### EXERCISE INPUTS
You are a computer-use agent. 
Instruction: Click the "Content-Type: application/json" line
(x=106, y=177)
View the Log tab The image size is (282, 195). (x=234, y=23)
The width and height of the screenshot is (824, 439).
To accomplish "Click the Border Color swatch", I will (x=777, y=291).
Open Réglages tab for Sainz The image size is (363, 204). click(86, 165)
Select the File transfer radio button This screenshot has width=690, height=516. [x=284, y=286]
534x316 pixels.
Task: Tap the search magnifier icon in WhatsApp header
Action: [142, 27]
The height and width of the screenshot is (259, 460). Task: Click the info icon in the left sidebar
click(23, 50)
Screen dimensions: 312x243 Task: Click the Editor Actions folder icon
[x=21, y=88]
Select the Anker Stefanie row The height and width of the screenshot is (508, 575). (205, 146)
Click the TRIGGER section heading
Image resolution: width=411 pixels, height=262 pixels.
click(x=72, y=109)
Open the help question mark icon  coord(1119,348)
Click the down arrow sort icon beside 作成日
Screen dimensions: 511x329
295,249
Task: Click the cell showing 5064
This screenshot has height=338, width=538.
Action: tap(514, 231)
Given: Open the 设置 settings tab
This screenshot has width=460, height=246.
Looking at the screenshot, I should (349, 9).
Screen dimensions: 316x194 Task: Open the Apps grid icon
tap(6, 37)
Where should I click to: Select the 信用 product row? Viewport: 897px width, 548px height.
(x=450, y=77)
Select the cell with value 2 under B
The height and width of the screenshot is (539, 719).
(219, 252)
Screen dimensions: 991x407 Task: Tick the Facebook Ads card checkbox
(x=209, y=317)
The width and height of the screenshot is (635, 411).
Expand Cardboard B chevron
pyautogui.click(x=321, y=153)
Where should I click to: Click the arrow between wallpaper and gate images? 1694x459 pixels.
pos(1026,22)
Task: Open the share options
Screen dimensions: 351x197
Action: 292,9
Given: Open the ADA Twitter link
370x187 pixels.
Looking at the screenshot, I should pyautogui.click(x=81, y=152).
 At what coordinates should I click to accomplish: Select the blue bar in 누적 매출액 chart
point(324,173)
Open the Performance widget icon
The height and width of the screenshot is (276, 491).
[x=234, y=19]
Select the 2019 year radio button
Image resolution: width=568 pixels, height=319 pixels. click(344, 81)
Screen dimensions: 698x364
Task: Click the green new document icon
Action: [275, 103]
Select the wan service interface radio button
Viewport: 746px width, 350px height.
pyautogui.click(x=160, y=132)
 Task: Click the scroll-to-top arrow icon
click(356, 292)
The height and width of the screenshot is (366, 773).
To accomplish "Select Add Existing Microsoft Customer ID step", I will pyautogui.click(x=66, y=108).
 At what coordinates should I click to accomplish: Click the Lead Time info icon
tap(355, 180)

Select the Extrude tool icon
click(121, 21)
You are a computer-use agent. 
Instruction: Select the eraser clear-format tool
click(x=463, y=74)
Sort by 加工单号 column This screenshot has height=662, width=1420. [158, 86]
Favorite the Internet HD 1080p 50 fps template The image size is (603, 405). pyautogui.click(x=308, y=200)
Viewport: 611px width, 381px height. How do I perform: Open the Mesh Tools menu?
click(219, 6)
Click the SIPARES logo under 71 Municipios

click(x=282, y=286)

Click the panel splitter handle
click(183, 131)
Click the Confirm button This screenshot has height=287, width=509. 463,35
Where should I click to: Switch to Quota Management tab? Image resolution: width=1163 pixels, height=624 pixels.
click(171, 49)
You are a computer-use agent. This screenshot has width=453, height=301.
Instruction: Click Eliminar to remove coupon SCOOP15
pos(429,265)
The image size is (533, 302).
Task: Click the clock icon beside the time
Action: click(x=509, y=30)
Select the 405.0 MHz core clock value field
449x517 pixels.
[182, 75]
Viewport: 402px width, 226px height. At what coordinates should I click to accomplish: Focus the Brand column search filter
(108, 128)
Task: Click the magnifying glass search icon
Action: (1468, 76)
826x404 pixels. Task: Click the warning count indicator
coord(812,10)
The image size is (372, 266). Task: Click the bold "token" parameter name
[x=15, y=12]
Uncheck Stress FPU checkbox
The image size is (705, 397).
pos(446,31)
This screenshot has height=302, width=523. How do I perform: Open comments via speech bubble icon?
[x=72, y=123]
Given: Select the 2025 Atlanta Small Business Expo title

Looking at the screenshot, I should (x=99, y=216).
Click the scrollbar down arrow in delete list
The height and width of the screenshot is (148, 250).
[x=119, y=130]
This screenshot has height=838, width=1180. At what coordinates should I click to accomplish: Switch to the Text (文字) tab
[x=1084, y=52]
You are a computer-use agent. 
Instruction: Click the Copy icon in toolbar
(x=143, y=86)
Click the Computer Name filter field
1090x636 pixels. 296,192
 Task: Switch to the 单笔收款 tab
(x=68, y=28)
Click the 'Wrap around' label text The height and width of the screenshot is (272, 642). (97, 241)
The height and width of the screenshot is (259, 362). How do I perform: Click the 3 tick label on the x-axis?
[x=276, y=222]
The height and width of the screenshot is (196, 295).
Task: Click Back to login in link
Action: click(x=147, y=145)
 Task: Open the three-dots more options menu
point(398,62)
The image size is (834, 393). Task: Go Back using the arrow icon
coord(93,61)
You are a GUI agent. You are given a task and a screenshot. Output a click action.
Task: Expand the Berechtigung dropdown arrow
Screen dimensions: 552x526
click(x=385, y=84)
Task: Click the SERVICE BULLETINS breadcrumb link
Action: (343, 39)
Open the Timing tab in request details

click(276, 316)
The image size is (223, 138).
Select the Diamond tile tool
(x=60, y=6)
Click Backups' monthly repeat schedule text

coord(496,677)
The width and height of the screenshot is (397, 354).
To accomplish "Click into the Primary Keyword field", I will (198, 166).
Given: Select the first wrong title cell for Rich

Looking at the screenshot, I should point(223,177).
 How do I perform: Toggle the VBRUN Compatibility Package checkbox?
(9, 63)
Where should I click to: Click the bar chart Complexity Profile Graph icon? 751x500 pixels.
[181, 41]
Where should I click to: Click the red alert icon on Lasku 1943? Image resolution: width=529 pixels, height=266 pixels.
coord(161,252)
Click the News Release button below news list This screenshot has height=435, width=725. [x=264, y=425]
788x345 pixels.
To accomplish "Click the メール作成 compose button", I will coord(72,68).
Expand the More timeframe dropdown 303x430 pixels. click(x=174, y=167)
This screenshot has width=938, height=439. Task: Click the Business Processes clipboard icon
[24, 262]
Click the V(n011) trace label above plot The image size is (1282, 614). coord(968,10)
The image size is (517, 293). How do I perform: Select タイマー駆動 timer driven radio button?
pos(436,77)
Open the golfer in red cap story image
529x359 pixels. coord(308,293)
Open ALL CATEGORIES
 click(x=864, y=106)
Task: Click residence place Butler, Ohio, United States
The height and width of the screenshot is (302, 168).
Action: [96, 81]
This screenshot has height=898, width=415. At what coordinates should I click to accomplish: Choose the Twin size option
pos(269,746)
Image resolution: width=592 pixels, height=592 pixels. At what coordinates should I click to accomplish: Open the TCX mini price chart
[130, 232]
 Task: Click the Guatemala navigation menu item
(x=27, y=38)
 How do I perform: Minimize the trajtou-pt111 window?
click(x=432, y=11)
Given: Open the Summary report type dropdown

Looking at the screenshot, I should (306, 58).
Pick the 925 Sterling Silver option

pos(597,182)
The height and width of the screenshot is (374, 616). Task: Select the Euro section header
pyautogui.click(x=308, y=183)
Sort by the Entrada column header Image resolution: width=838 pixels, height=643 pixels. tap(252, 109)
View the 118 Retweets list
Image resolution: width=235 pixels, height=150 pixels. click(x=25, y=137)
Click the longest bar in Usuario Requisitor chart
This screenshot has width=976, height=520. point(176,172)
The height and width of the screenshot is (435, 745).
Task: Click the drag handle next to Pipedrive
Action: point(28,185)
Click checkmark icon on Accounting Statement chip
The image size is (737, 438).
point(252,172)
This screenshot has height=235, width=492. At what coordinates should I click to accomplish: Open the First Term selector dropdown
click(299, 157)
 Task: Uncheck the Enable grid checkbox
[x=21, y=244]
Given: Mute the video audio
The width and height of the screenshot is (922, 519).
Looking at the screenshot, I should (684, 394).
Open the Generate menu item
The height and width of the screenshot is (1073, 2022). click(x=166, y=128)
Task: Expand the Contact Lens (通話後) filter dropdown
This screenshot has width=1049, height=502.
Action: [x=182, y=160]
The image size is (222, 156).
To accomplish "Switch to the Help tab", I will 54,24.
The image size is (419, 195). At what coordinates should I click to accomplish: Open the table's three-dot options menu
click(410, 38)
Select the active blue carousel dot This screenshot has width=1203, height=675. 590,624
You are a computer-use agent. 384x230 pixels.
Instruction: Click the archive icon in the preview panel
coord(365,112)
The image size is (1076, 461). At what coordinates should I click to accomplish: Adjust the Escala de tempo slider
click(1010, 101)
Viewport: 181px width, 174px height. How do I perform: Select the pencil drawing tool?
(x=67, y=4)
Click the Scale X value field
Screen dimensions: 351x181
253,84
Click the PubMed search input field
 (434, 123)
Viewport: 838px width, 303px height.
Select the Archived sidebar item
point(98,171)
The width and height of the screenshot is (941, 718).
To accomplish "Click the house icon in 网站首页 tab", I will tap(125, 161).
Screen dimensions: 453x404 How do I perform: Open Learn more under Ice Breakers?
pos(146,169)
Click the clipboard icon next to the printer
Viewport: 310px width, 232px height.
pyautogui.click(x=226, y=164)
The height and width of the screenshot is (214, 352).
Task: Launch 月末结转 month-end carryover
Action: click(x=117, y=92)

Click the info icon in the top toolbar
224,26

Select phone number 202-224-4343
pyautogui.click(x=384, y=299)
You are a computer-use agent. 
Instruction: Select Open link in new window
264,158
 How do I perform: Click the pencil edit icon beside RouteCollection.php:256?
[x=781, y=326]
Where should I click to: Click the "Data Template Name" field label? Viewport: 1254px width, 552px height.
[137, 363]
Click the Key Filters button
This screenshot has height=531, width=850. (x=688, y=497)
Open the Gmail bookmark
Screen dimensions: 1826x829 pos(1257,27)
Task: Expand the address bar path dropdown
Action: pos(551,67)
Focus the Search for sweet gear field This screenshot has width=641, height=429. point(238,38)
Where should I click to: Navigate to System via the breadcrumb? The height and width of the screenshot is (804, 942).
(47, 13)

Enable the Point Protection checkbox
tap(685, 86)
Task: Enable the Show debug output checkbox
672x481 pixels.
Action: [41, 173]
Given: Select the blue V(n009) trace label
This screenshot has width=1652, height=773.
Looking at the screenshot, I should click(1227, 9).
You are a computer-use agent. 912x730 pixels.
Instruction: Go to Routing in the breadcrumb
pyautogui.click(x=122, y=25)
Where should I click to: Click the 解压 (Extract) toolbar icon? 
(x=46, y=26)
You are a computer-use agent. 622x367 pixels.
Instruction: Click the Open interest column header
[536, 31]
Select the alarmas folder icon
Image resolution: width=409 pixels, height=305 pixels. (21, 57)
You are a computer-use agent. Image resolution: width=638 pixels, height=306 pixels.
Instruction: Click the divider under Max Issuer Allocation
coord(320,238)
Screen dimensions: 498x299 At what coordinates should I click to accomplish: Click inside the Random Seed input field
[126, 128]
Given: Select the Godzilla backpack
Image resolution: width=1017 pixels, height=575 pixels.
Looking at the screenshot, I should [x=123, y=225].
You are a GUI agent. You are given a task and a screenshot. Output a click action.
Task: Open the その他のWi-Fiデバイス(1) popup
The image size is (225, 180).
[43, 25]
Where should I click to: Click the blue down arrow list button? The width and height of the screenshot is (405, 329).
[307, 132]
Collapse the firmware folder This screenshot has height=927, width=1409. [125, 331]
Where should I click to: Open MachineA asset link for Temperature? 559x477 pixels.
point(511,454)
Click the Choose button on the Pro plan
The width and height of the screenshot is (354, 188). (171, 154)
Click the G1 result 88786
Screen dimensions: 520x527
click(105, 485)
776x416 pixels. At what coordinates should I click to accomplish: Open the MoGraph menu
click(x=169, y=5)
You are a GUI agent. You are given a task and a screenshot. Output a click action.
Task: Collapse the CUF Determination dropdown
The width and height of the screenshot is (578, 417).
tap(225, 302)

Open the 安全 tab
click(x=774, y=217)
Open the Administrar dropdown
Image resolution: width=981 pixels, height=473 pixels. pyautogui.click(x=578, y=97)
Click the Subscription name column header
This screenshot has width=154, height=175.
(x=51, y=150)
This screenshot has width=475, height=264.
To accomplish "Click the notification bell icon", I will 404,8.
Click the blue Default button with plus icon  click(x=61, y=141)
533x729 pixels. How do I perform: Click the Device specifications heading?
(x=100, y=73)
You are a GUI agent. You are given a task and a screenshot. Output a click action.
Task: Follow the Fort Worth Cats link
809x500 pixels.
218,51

### TASK PROMPT
In the material above, find the line containing "Select the Extrude tool icon" and the line containing "Favorite the Internet", then write out exactly those two lines and every line between them, and nothing more.

### FINISHED EXERCISE
Select the Extrude tool icon
click(121, 21)
You are a computer-use agent. 
Instruction: Select the eraser clear-format tool
click(x=463, y=74)
Sort by 加工单号 column This screenshot has height=662, width=1420. [158, 86]
Favorite the Internet HD 1080p 50 fps template The image size is (603, 405). pyautogui.click(x=308, y=200)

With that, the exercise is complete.